All the entries that follow are to be returned exactly.
□ □ □ □ □ □ □
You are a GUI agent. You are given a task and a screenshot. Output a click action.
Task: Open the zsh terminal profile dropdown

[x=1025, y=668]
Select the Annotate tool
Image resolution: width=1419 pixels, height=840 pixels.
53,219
□ □ □ □ □ □ □
EXERCISE ANSWER:
You are a GUI agent. You are given a task and a screenshot. Output a click action.
Task: Open the zsh terminal profile dropdown

[x=1025, y=668]
Select the Annotate tool
Image resolution: width=1419 pixels, height=840 pixels.
53,219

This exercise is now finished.